Output as a numbered list the entries starting at the line that contains "y). This screenshot has width=1512, height=805." and ending at the line that contains "center [1248, 132].", with blank lines omitted.

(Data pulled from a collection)
## begin
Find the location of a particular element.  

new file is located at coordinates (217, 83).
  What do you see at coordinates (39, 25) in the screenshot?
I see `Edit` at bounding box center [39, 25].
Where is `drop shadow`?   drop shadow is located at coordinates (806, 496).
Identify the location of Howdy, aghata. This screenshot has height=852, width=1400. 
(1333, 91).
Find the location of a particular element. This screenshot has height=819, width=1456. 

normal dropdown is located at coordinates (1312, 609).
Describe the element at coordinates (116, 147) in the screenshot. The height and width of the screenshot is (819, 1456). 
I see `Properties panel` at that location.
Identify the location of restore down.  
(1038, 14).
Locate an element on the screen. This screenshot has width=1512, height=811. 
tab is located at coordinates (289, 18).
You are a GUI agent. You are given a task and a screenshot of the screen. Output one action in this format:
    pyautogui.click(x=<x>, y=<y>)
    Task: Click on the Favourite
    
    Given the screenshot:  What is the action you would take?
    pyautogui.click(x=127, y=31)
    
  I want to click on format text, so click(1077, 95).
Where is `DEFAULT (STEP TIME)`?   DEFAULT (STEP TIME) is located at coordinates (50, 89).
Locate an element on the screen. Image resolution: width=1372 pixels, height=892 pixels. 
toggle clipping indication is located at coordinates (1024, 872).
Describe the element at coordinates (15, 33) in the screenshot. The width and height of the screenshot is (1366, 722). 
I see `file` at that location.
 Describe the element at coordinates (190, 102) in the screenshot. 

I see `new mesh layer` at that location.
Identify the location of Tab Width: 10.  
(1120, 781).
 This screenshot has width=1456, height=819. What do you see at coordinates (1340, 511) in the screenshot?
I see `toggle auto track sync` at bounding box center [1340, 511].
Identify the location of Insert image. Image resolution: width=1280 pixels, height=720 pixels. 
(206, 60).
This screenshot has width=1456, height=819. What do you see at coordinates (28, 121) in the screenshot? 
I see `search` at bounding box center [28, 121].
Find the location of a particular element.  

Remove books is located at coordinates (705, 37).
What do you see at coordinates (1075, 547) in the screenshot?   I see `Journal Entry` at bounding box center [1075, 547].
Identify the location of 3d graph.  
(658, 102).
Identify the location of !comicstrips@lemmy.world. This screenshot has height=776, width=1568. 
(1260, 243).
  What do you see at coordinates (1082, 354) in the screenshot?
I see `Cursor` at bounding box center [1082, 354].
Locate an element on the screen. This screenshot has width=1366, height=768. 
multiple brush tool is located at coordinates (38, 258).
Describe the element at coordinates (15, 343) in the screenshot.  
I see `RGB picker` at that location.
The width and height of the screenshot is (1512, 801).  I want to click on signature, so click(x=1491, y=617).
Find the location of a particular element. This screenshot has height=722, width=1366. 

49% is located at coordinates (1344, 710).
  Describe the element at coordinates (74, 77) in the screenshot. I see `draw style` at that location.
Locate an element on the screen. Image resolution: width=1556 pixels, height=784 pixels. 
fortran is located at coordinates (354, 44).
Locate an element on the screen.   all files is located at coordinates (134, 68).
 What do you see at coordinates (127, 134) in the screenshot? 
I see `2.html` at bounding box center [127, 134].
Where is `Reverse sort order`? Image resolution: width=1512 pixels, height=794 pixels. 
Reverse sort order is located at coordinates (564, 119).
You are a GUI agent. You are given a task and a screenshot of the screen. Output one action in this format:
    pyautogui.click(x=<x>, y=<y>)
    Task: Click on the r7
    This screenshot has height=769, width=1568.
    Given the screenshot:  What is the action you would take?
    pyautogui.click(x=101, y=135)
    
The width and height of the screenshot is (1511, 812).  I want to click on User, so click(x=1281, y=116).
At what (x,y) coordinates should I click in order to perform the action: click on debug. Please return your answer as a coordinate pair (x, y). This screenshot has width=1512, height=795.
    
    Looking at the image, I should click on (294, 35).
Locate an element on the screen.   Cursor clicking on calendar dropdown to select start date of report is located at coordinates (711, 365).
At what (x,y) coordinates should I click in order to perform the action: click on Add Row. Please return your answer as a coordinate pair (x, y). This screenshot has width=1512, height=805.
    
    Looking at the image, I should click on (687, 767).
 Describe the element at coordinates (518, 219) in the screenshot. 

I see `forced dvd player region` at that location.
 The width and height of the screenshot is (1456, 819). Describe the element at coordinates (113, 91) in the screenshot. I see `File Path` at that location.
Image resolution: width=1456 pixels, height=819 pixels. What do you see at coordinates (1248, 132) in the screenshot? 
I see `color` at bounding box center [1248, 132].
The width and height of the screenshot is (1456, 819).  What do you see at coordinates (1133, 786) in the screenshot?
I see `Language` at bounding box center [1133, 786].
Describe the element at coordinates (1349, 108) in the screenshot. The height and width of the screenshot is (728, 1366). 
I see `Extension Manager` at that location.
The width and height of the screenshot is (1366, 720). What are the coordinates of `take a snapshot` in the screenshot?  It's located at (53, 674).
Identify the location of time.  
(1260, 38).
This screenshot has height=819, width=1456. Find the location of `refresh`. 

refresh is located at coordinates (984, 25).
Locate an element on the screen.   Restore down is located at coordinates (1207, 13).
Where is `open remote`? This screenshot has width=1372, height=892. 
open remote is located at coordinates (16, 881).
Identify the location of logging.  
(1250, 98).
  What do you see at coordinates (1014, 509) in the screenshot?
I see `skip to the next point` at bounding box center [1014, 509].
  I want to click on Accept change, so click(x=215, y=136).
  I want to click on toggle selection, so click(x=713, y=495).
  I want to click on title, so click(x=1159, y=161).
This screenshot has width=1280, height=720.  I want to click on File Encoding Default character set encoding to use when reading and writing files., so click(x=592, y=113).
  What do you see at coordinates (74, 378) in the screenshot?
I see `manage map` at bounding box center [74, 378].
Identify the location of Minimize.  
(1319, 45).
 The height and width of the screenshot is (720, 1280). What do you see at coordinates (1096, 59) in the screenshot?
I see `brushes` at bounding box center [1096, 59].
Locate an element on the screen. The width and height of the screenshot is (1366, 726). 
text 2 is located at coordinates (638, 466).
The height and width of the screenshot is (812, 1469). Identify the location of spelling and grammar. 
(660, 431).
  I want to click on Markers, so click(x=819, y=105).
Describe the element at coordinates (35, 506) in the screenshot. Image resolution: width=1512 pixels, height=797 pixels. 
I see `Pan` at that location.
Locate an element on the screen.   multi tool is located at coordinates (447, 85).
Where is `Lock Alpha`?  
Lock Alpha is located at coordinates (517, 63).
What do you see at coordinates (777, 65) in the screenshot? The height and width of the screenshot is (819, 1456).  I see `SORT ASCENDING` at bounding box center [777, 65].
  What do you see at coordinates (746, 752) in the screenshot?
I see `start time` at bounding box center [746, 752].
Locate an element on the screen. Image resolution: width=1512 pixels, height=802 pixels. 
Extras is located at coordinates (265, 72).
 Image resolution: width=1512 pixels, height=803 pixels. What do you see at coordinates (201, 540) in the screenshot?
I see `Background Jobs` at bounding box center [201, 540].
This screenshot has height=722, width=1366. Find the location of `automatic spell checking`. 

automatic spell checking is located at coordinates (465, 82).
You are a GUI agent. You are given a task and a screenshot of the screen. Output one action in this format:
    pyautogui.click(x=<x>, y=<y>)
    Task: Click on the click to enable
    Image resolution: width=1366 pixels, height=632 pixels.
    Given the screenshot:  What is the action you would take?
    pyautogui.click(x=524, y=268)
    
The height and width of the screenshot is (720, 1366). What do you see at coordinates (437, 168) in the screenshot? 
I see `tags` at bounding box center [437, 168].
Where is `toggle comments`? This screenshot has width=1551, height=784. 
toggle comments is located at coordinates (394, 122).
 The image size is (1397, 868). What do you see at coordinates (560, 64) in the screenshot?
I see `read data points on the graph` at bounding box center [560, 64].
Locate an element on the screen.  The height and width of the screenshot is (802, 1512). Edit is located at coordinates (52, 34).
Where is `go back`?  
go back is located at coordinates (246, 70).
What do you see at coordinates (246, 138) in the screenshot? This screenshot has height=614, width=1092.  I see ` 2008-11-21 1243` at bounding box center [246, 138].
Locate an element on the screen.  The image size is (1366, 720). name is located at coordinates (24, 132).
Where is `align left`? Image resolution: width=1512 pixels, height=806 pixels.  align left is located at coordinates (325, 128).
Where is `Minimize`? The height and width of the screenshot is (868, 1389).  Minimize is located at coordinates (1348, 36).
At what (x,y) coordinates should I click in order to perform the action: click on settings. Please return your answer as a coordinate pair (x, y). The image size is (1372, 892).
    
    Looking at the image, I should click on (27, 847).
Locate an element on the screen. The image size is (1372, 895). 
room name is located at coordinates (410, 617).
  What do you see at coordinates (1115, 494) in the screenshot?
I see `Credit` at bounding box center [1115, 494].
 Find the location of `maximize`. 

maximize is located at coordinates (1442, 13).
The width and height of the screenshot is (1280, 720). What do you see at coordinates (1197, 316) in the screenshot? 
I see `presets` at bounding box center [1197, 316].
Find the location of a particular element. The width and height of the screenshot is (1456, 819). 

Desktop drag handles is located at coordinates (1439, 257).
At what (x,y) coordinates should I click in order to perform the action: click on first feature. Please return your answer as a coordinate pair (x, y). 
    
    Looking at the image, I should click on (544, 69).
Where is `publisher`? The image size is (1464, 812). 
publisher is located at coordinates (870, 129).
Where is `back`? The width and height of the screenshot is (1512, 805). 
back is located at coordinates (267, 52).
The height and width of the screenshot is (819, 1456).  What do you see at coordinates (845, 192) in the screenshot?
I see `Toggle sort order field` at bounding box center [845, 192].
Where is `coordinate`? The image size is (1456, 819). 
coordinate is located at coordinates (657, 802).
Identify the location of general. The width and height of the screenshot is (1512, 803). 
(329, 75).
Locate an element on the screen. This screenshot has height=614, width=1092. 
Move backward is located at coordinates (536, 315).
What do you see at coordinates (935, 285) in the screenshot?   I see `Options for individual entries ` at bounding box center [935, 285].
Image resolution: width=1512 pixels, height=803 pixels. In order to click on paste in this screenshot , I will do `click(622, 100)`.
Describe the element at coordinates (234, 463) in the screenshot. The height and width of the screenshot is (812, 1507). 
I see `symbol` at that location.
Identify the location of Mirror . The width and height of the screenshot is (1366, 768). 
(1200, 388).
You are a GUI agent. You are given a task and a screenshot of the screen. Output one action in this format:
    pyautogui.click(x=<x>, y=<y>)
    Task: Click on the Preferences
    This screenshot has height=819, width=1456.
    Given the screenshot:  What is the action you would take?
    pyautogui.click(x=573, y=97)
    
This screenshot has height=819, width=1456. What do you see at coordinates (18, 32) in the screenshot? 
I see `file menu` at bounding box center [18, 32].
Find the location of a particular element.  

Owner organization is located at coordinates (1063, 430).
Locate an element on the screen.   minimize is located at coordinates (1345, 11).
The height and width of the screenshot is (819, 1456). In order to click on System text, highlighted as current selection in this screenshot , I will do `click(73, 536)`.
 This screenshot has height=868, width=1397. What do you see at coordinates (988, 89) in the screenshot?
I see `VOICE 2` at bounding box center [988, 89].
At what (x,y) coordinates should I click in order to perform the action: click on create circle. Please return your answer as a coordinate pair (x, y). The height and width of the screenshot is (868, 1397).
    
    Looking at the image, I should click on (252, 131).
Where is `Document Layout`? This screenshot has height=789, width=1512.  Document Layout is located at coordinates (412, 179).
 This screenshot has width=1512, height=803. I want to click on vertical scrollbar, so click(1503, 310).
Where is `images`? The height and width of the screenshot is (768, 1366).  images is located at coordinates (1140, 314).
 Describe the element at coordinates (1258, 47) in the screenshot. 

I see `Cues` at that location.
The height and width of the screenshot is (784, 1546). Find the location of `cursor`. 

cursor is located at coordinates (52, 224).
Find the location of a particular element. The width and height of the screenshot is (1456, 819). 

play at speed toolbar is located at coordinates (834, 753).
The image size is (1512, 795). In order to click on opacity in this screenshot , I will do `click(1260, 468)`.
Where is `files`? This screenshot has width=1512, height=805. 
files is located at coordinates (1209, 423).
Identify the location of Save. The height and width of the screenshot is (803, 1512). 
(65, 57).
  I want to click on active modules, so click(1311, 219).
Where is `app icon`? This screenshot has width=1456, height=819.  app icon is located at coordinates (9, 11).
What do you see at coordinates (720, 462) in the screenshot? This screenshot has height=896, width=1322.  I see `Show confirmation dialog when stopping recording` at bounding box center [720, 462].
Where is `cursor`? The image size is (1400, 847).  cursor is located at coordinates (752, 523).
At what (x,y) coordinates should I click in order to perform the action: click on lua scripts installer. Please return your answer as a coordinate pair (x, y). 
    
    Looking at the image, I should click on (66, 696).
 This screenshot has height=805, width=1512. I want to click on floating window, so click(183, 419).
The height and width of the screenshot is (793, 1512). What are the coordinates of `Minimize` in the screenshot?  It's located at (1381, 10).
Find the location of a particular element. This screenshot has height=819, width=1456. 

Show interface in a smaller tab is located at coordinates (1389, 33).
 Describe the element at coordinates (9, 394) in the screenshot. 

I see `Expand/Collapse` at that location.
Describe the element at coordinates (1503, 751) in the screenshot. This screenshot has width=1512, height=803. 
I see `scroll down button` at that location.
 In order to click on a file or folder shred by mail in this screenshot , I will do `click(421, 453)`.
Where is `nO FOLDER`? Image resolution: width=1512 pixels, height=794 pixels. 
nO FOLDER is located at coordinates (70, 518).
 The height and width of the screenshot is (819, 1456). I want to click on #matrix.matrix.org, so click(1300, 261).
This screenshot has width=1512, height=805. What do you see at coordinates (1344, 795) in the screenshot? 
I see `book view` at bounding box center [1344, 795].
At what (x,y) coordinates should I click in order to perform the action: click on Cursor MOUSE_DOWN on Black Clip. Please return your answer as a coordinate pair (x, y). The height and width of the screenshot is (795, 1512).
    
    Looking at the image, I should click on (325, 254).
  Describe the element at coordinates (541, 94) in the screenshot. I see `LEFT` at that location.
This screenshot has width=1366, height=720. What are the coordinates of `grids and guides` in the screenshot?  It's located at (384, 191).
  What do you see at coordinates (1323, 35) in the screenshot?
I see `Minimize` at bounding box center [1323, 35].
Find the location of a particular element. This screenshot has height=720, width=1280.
## end
The result:
1. At what (x,y) coordinates should I click in order to perform the action: click on Add Row. Please return your answer as a coordinate pair (x, y). This screenshot has width=1512, height=805.
2.     Looking at the image, I should click on (687, 767).
3.  Describe the element at coordinates (518, 219) in the screenshot. 
4. I see `forced dvd player region` at that location.
5.  The width and height of the screenshot is (1456, 819). Describe the element at coordinates (113, 91) in the screenshot. I see `File Path` at that location.
6. Image resolution: width=1456 pixels, height=819 pixels. What do you see at coordinates (1248, 132) in the screenshot? 
7. I see `color` at bounding box center [1248, 132].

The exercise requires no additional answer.